Catorze copas e cinco títulos mundiais brasileiros depois, é deprimente constatar que não somos mais as vacas premiadas. A coisa, no entanto, é bem pior do que parece. Sim, porque o Brasil podia ao menos ter cumprido tardiamente a profecia do Armando para a Copa de 1958: um time talentoso que acabaria derrotado por outro mais forte e organizado. Foi assim que perdemos em 1982, por exemplo, sem que sentíssemos um pingo de vergonha, embora náufragos em um oceano de dor. O problema da Seleção Brasileira que levou a maior sapecada de sua história foi que não apenas os alemães eram as vacas premiadas como também tinham o jogo bonito. Isso sim, é o que me causa depressão — no sentido tarja preta da palavra.

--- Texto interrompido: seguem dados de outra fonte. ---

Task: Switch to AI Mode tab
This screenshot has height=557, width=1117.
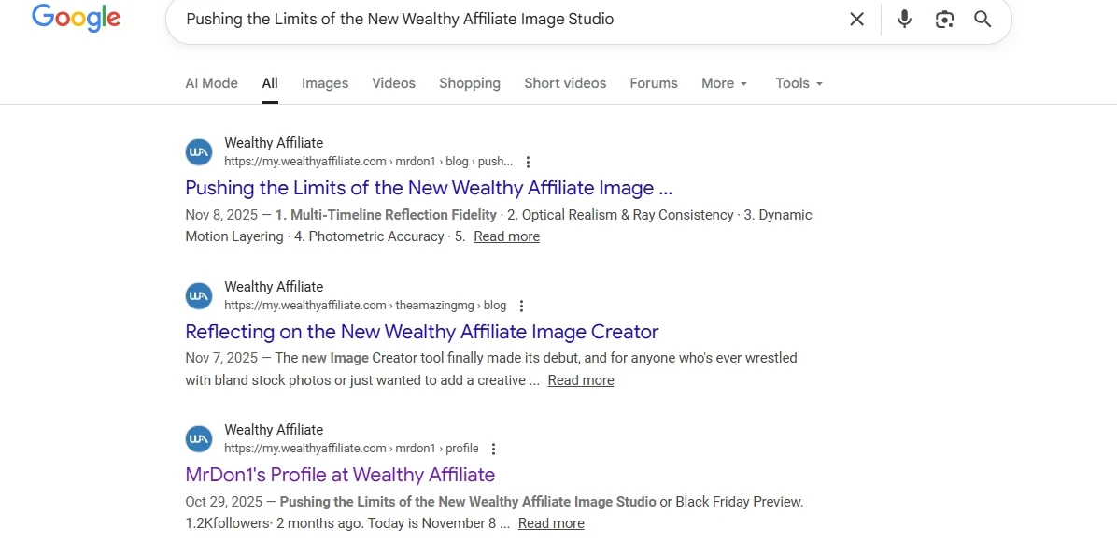Action: click(211, 83)
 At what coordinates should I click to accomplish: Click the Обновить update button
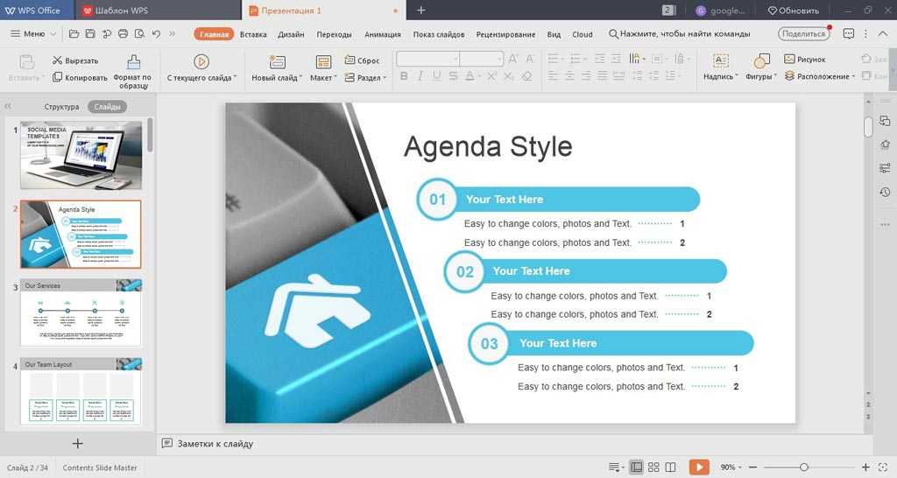(794, 11)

A Alemanha da última Copa varreu o nosso time do mapa jogando como um cruzamento do Brasil de 1982 com a União Soviética de 1958. Confesso que ao ver os alemães treinando na sauna para simular o calor, o moderno centro de treinamento construído por eles, não me impressionei. Ao contrário: tive um acesso de Nelson Rodrigues. Disse para mim mesmo que aquilo tudo era visagem, que eles eram os novos soviéticos, que nosso talento ia falar mais alto, que Neymar — qual um Macunaíma emo de óculos de aros grossos — liquidaria a parada e que, ao fim as vacas sagradas continuariam sendo nós.
Ao pensar como o Nelson, deixei para trás todas as lições que aprendi como corredor, ao longo de anos de treinamento duro. Preparo físico, especialmente quando aliado ao preparo mental, ganha jogos, sim. E ganha ainda mais facilmente quando vem com um software de qualidade técnica superior.
O duríssimo saldo final é que nós simplesmente não somos mais as vacas sagradas. E que os arautos do futebol-arte, meus amigos, agora são eles. Nossa lápide da Copa de 2014 poderia dizer: “Aqui jaz o Brasil que tentou jogar como Alemanha, humilhado por uma Alemanha que ousou jogar como Brasil”. Mais desolador do que isso, impossível. Que a terra nos seja leve.
(Coluna publicada na Revista O2, edição #136 – agosto de 2014)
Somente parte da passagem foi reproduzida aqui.